MLB recently conceded attendance is down — again. Off 4 percent last season, another 1-plus percent this season. But I suspect it’s worse.
Consider what Michael Kay on YES is regularly handed to read during Yankees home telecasts: “An announced crowd of 38,000,” or thereabouts, which often appears to be exaggerated by 10,000 as the best, destination-resort expensive seats, since the new Stadium opened 10 years ago, remain unoccupied.
As for daily and nightly highlights, the home run — which MLB marketers, managers and baseball-makers have turned into pop-fly routines to best replicate the money-driven Steroid Era — often rattle against empty seats.
To that end, reader Joe Fulfs asks if the All-Star Game’s Home Run Derby is necessary: “Perhaps, with the defensive shift now so common, a better test of hitting skill would be a Base Hit to the Opposite Field Contest.”
Not bad. But given the way the wind blows, MLB would first sell Home Run Derby sponsorship to FanDuel, DraftKings or a casino conglomerate, with pitch-by-pitch proposition bets posted right there on the screen.
That’s the kind of high-leverage thinking that’ll keep a highly leveraged audience glued to their TV sets.

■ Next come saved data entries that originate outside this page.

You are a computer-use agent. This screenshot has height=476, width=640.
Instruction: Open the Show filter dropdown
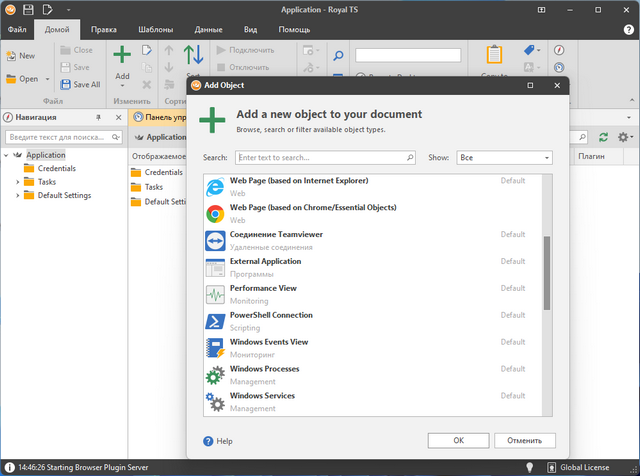[504, 158]
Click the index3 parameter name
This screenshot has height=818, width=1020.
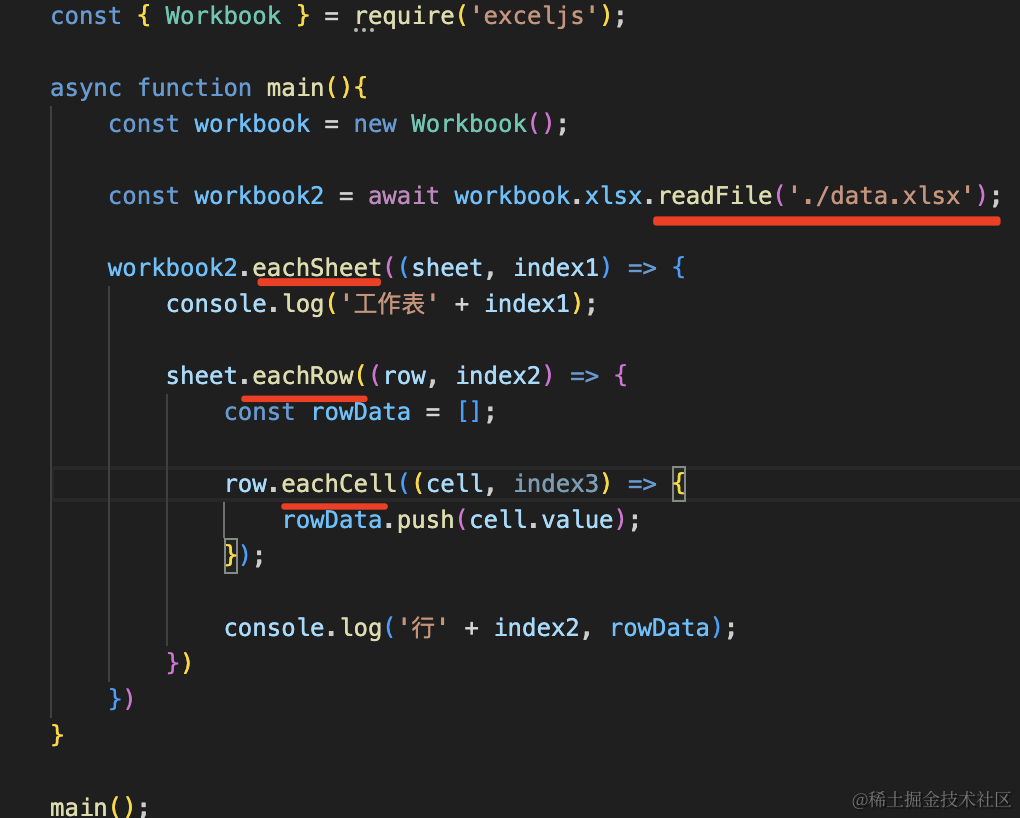click(556, 484)
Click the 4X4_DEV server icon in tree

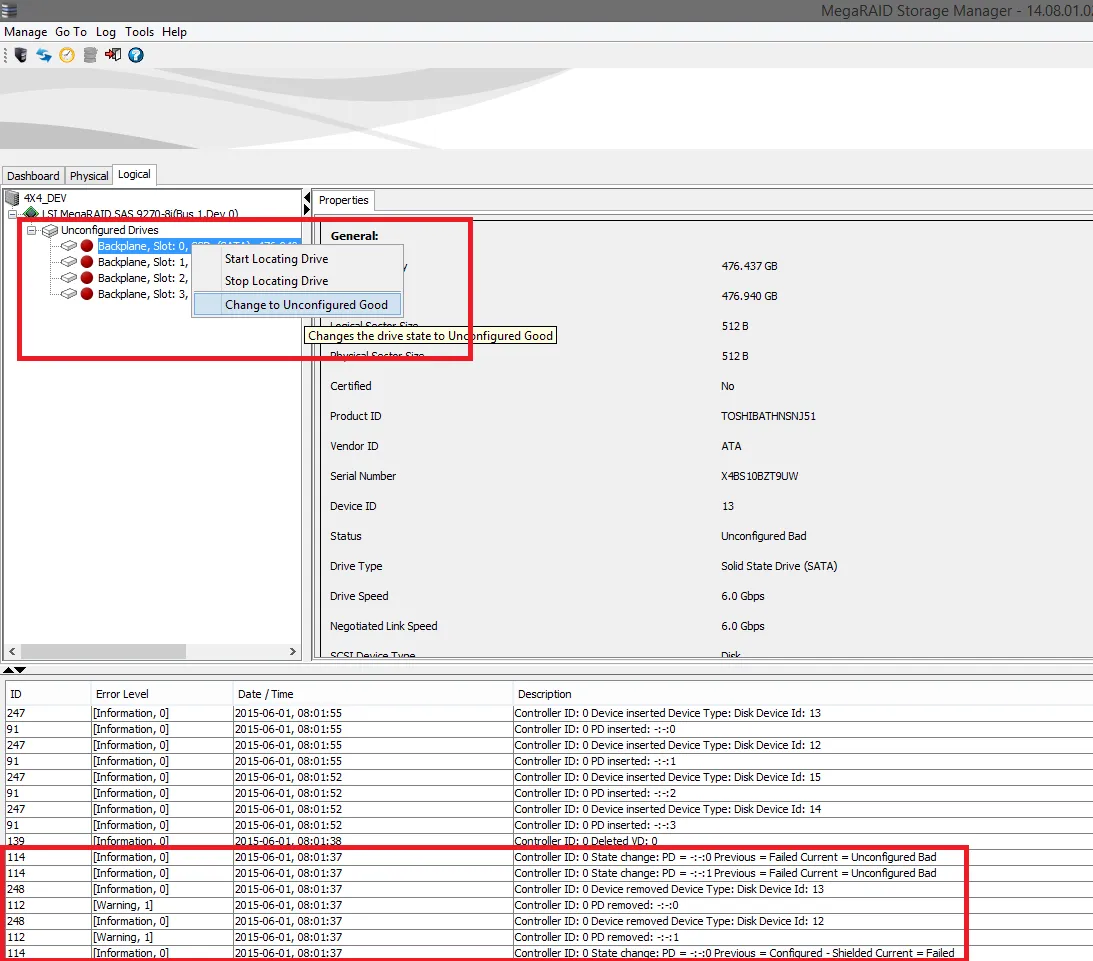pos(12,198)
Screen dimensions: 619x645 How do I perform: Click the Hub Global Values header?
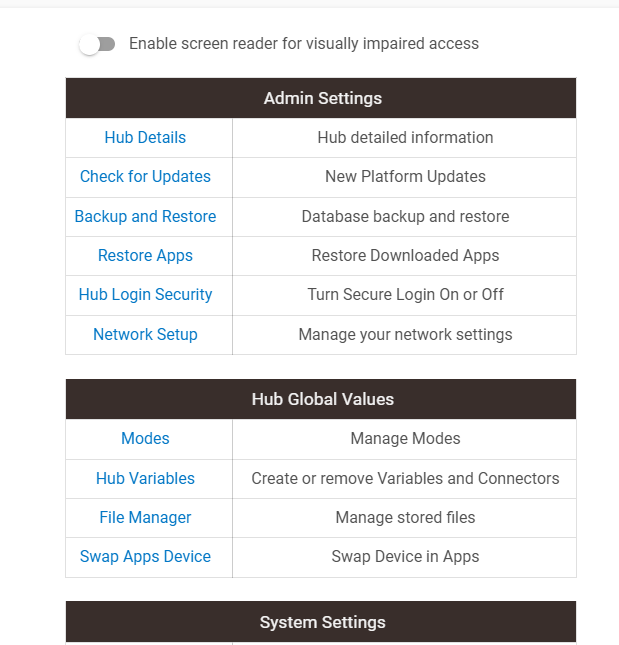pos(322,399)
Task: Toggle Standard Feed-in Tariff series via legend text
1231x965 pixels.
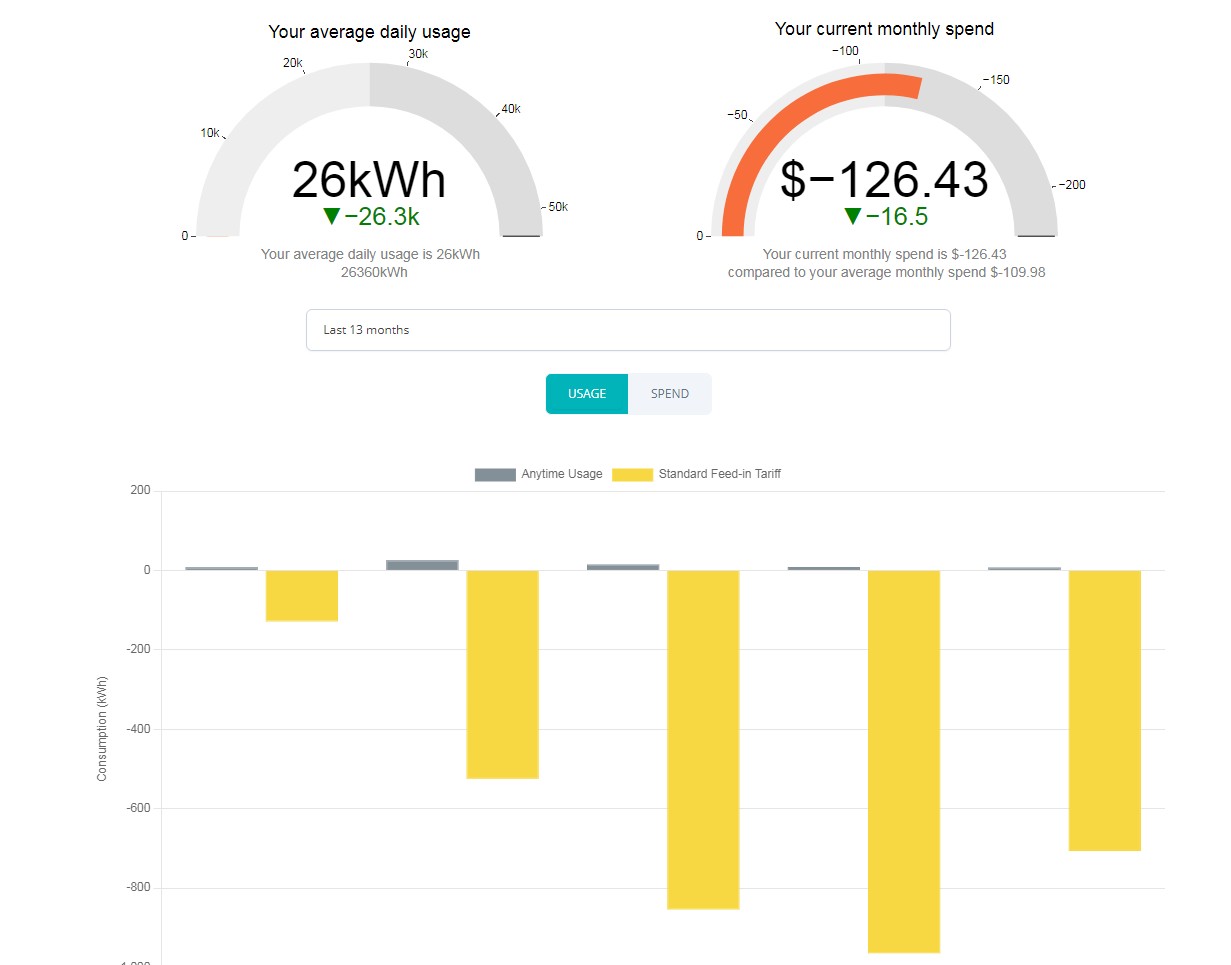Action: (x=719, y=474)
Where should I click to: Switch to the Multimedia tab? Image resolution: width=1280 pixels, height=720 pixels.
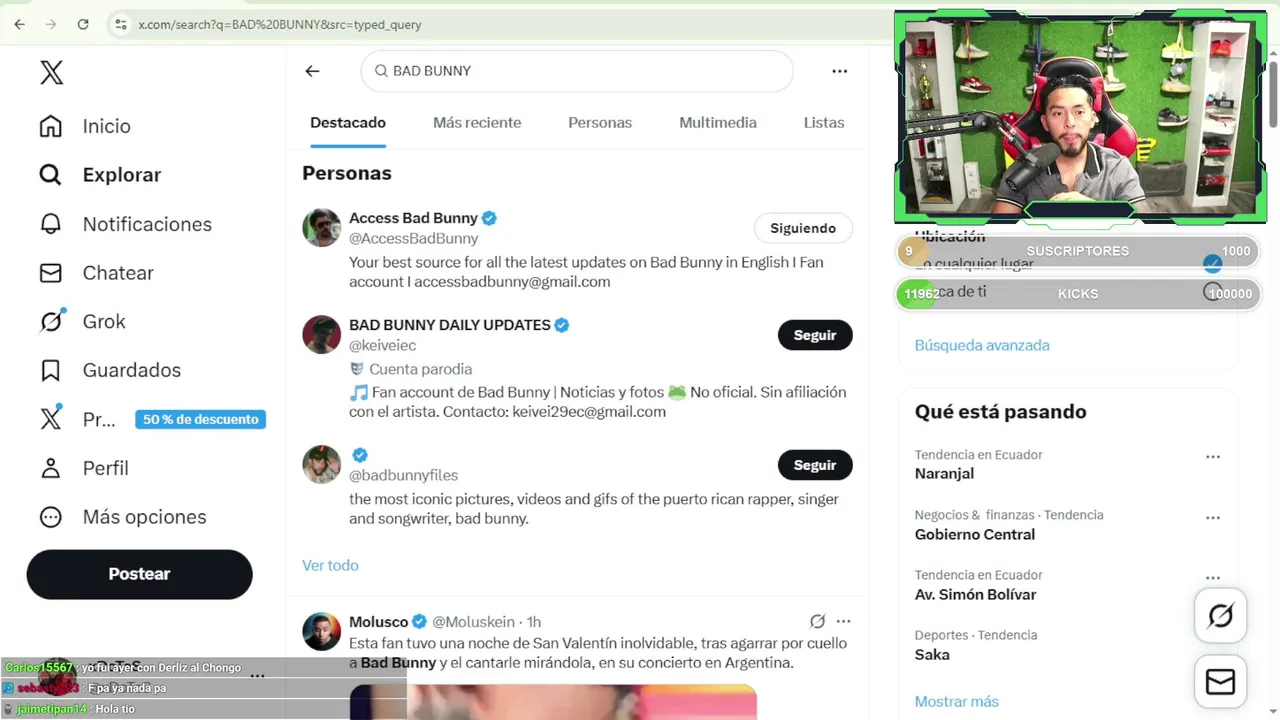pyautogui.click(x=718, y=123)
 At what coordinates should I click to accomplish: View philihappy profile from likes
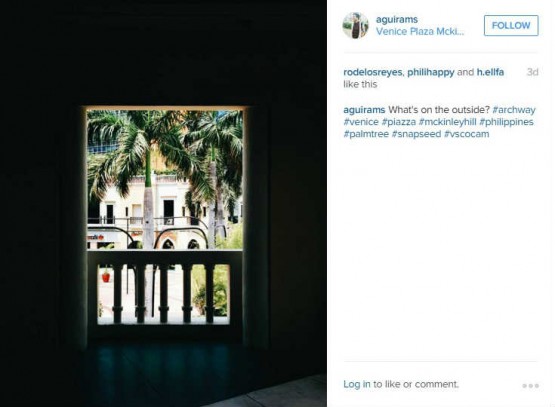pos(431,72)
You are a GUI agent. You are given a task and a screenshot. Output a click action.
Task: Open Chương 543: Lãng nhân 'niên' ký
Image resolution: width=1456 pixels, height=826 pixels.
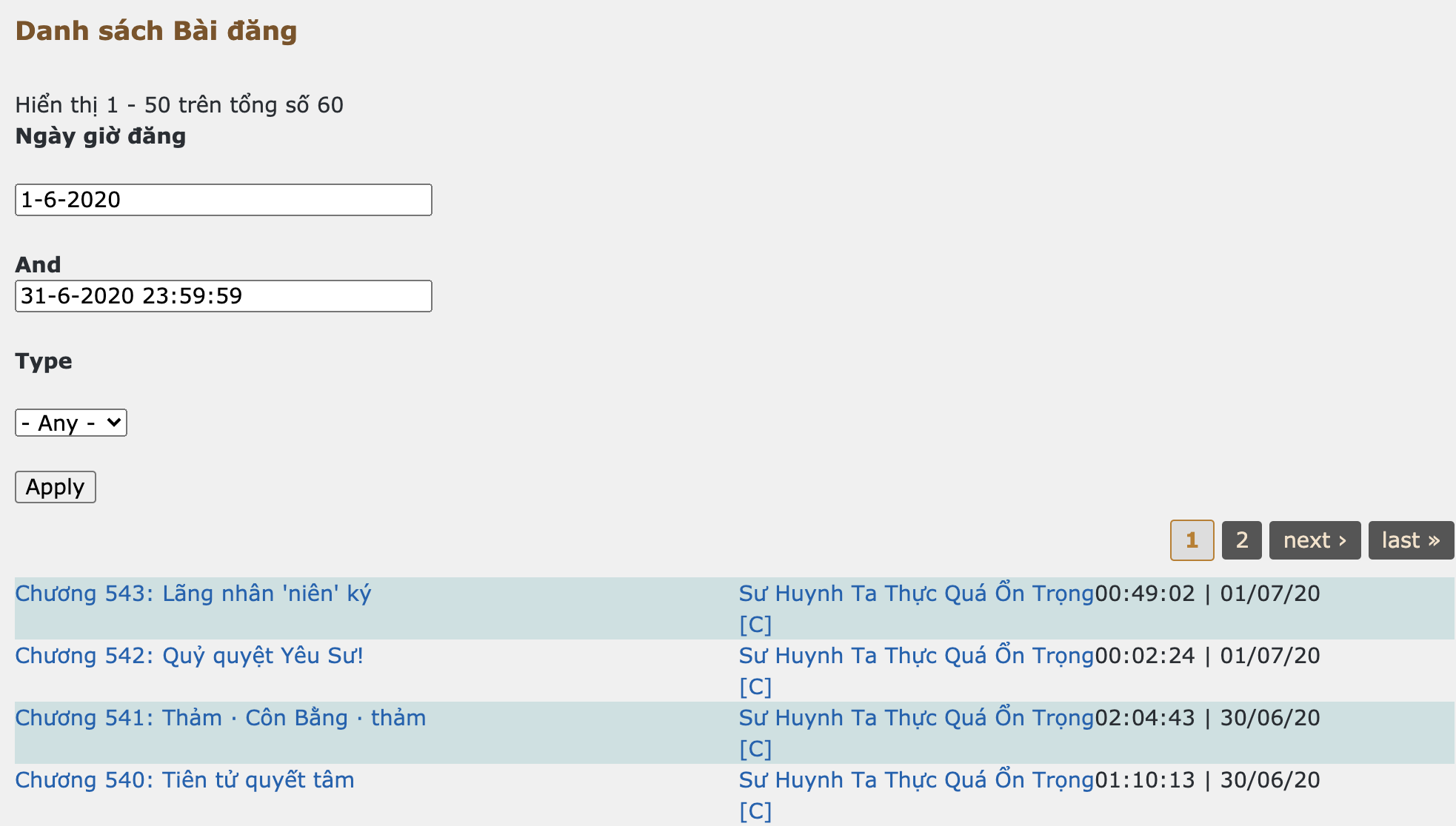[193, 594]
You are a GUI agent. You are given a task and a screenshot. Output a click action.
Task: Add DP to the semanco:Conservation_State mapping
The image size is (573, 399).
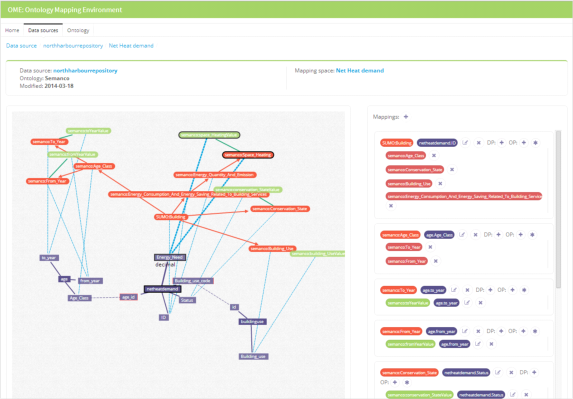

And I’m only partially kidding.
TV won’t tell you Tiger is bad driver
For all of TV’s freeze-frame, slow-motion examinations of Tiger Woods’ swing, I’m still waiting for one of the experts to tell us what many can’t miss:
He has become consistently wild with his driver. And that’s the one club a golfer doesn’t have to rely on to win the Masters, as Augusta National doesn’t have punitive rough, not the where’s-my-ball kind.
Woods used to devour par-5s. Driver, long-iron to make a one-putt eagle or two-putt birdie.
Now, he bogeys and double-bogeys par-5s because on-in-two dictates he start with driver. And if we can see it — how can we miss it? — why can’t TV’s experts?
Dietrich is just a poser
It’s all backwards. Reds second baseman Derek Dietrich is an immodest, all-about-me man on a last-place team. When he hits one deep, he stands at home plate in exaggerated, obnoxious self-regard — like Mussolini on the balcony. It’s called “pimping,” as if pimping is a good thing.
Last week, Pirates broadcaster John Wehner took a deserved shot at Dietrich, noting that Dietrich’s grandfather, former big league third baseman Steve Demeter “is rolling over in his grave every time [Dietrich] hits a home run.”
Of course, it was Wehner, not Dietrich, who was pounded on the Internet as a cranky old man who just doesn’t get it.
If you’ve watched the College World Series, men’s and women’s versions, on ESPN, you’ve not only seen several episodes of immodest bat-flipping home runs, you also have heard praise and joy for it by ESPN’s announcers who no doubt would preach and teach demonstrations of rank public conceit to the kids in their lives.
Whatever. I don’t know what ESPN has for us Sunday night, instead of Cardinals-Cubs, the game ESPN has scheduled but won’t allow us to watch. ESPN, in consistent violation of the Geneva Convention, badly confuses excess with progress.
Say, why not join in a baseball fans’ class-action divorce, charging ESPN with alienation of affections?